Beyond the Wall of Signatures, you will pass by all the electronic gear that keeps the stage humming. You are now on stage right, in full view of the Tree of Hope, and the audience beyond.
4. The Executioner, and Those That Made it Anyway
As any entertainer will tell you, playing to a tough crowd ain’t easy. And the Apollo Theater is historically known for letting you know what they think. When the audience starts to boo, “The Executioner” will give ’em the boot. But some entertainers who got the boot made it anyway. Luther Vandross first appeared at Amateur Night when he was 18. He was booted off the stage all five times that he was in the competition. Dave Chappelle, the comedian, took the stage when he was just 16. He got the boot by the famous Apollo Executioner, the Sandman; and the surprise of all, Lauryn Hill took the stage at the young age of 13, with her rendition of Smokey Robinson’s “Who’s Lovin’ You.” She was booted, without knowing she would someday return to that great stage as a special guest with the Fugees years later. Last week, the finals for the 2015 “Amateur Night” were held, and the winner of the “Child Star of Tomorrow” was a ten year old dancer by the name of Haruto Maeda, who won $2,000. The first place in the adult competition, the singer Burgundy Williams, knocked ’em dead, and took home $10,000.

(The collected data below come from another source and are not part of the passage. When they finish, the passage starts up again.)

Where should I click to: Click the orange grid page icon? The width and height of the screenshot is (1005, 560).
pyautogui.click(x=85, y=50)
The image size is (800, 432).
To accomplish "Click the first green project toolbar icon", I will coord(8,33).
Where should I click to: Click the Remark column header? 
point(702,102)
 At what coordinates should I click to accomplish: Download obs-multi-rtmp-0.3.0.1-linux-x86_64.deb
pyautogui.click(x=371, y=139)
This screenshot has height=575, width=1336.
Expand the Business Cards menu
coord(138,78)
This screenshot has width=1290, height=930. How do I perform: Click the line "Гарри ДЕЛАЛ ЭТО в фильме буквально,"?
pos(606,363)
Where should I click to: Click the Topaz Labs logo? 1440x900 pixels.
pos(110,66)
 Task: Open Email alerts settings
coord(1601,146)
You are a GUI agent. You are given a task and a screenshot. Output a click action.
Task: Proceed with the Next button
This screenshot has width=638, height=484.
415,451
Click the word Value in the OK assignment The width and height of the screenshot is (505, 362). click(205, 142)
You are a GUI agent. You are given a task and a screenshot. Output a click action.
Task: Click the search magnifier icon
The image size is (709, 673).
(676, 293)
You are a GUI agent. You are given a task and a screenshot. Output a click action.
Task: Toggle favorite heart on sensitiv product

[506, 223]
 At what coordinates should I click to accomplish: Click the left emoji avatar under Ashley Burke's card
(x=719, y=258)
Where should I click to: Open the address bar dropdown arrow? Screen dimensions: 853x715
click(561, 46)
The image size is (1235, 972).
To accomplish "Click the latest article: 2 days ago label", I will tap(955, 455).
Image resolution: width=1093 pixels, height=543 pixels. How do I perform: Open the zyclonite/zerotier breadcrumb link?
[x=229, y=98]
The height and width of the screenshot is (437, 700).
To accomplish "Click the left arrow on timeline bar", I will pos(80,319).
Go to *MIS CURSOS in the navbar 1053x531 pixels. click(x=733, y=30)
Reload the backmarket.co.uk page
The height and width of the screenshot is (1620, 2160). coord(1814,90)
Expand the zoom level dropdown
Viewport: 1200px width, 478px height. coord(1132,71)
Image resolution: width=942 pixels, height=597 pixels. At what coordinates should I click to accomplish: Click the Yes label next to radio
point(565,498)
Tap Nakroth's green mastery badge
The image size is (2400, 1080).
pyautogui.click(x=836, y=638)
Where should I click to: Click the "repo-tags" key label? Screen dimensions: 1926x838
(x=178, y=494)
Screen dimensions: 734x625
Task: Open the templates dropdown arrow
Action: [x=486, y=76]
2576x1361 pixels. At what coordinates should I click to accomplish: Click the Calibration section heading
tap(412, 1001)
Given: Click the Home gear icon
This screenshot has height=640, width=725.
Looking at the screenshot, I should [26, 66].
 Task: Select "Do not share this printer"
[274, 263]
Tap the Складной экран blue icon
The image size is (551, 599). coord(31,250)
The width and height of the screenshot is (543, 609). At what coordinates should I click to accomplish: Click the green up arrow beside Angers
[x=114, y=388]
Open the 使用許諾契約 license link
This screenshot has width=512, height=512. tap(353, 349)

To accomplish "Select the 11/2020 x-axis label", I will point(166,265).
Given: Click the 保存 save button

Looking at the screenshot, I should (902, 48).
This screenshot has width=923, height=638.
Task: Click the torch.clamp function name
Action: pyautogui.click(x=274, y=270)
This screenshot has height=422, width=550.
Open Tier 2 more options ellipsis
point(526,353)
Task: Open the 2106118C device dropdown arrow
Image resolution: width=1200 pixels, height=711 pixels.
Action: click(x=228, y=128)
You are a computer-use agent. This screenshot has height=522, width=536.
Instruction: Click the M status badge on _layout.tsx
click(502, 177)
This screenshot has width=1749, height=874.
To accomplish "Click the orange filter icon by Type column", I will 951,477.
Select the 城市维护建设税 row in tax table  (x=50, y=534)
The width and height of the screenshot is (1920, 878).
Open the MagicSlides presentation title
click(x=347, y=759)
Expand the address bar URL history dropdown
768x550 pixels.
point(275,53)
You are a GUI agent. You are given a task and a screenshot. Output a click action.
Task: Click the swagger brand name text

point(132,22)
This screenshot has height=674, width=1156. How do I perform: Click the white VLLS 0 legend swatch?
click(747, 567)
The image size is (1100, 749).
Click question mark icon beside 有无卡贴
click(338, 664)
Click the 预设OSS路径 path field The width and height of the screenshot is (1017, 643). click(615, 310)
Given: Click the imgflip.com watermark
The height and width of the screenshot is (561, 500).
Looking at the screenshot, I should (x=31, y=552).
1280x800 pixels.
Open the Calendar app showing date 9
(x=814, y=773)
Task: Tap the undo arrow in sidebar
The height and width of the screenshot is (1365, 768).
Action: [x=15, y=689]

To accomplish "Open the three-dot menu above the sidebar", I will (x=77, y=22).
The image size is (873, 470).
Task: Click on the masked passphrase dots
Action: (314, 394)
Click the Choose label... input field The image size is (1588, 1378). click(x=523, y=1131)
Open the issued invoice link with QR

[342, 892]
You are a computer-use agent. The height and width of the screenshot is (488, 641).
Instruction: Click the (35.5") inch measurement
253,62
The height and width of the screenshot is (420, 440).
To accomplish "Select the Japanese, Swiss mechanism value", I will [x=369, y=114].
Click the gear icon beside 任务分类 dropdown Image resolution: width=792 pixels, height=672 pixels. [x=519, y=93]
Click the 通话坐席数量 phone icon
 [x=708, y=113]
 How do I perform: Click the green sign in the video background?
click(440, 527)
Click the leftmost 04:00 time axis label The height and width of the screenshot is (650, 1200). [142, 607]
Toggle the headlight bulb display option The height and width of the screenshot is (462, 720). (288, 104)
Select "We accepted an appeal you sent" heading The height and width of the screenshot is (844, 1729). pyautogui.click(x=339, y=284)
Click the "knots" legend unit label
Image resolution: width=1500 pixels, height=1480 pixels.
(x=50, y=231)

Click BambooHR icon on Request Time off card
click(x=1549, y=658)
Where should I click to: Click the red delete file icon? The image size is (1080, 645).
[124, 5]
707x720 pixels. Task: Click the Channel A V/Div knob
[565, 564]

3. The Apollo Music Cafe in the Upper Levels
In 2011, The Apollo Theater added a new venue, launching the Apollo Music Cafe. The Cafe is a more intimate setting, featuring artists in a lounge setting. Located on the Apollo’s upper levels, this venue can accommodate up to 150 people, and has a bar with stage-side seating. It has been called a “small venue with big talent.”
2. Ella Fitzgerald was the First Woman to Win Amateur Night
Ella Fitzgerald made her singing debut at The Apollo in 1934 during Amateur Night. On a dare from two friends, she signed up to go on stage as a dancer. But when she saw that the popular dance duo The Edwards Sisters were going on stage right before her, she changed her act, and decided to sing instead. She won $25, and recorded with Decca Records the following year. She was 17.
1. The Apollo Costs Just $1.00 A Month to Rent
Box seats on either side of the stage
Yes indeed, and I’ll tell you how that happened. The 1,500 seat theater fell upon hard times in the 1970s, finding itself in great financial difficulty. It closed in 1979. But in 1981, a prominent lawyer, political media and technology executive decided to take a chance on the historic theater. It was Percy Sutton. Under Sutton’s ownership, the theater was equipped with a recording and television studio, and brought back to life. In 1983, the Apollo Theater received State and City Landmark status. Ownership was transferred to the State of New York in 1992, and the theater was leased to the non-profit Apollo Theater Foundation, Inc. for 99 years, with a monthly rent of just $1.00.